Sur un tout autre terrain, J.-Y. Kim se penche sur la situation de l’enfant métis dans la société sud-coréenne. Elle explique que le pays a connu trois vagues de naissances d’enfants métis correspondant chacune à trois moments historiques. L’enfant métis devient un objet social de par la mixité de son ascendance. Il est chargé d’un imaginaire social négatif par rapport aux représentations de l’enfant idéal. En se référant à une sociologie historique, J. Wouango analyse « la place du travail des enfants » au Burkina Faso dans les politiques de l’État. L’émergence de ces politiques rend plus compte de l’affaiblissement du modèle de l’enfant du lignage et de la discontinuité entre le modèle de l’enfant de la nation et le modèle de l’enfant sujet. Dans « Les enfants nés hors-mariage en Algérie », B. Moutassem-Mimouni analyse, dans une approche diachronique, les différentes transformations des modèles d’enfants à travers des indicateurs historiques, politico-juridiques, sociaux, et psychologiques. Cette lente transformation des catégories d’enfants privés de famille évolue vers une reconnaissance du moins difficile. À la fin de l’ouvrage, A. Badini s’intéresse aux applications des droits de l’enfant au Burkina Faso. Alors que la convention des droits de l’enfant de 1989 est fondée sur une représentation individuelle de l’enfant, le Burkina Faso s’inscrit à l’opposé des recommandations de la convention en privilégiant une dynamique du groupe. L’enfant est au cœur d’une représentation lignagère de l’organisation sociale qui caractérise le modèle villageois ancestral.

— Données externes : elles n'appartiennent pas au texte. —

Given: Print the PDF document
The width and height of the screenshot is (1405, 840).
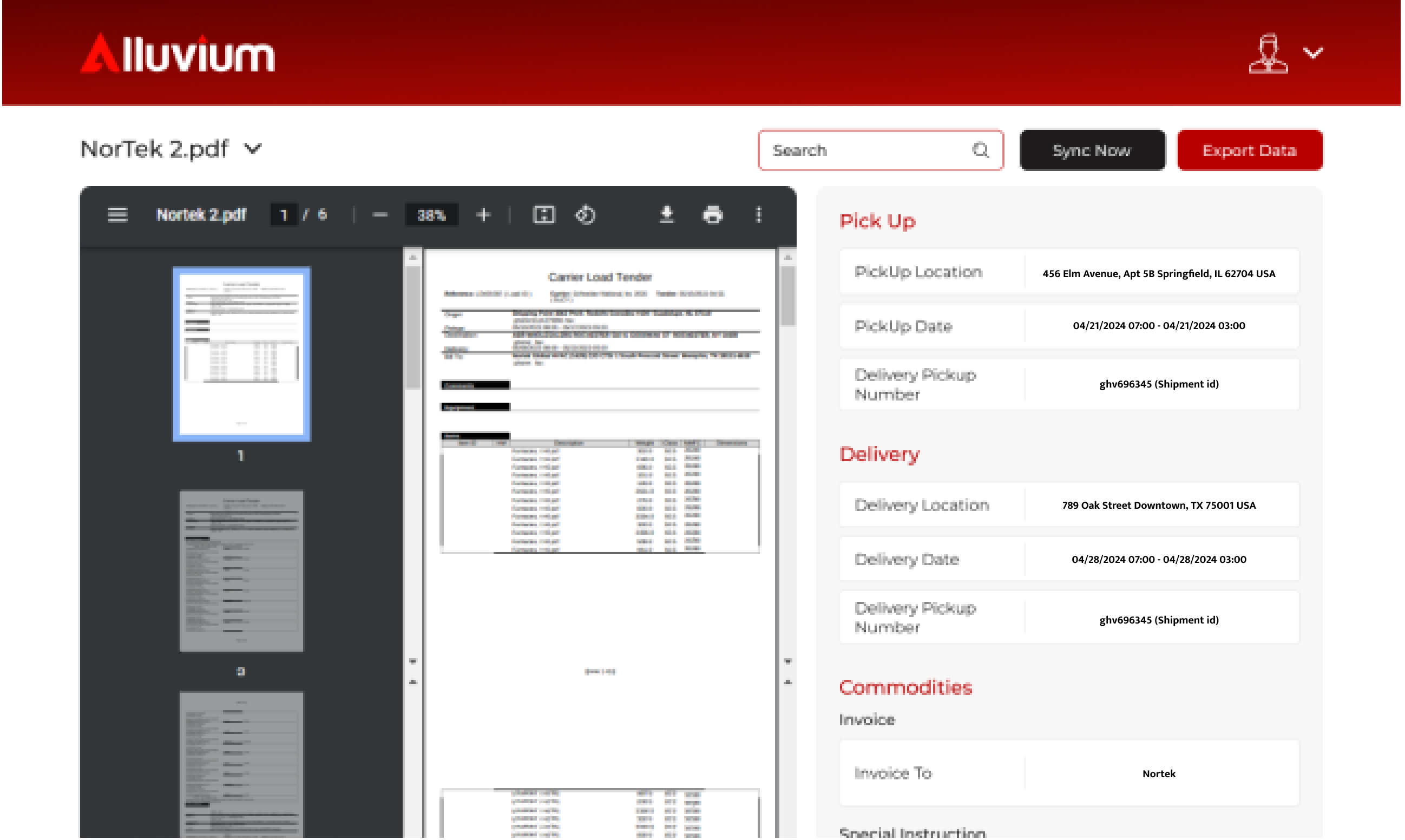Looking at the screenshot, I should (x=712, y=215).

Cet ouvrage offre un ensemble de réflexions sur les différents modèles de la petite enfance. Une diversité des approches, des époques, et des lieux géographiques a montré que l’enfance se construit à travers des modèles sociaux tributaires de représentations culturelles, historiques, religieuses, politiques, et sociales. Les sociétés du XXIe siècle connaîtront d’autres modèles d’enfance influencés notamment par les nouvelles technologies de la procréation, les migrations internationales ou le métissage.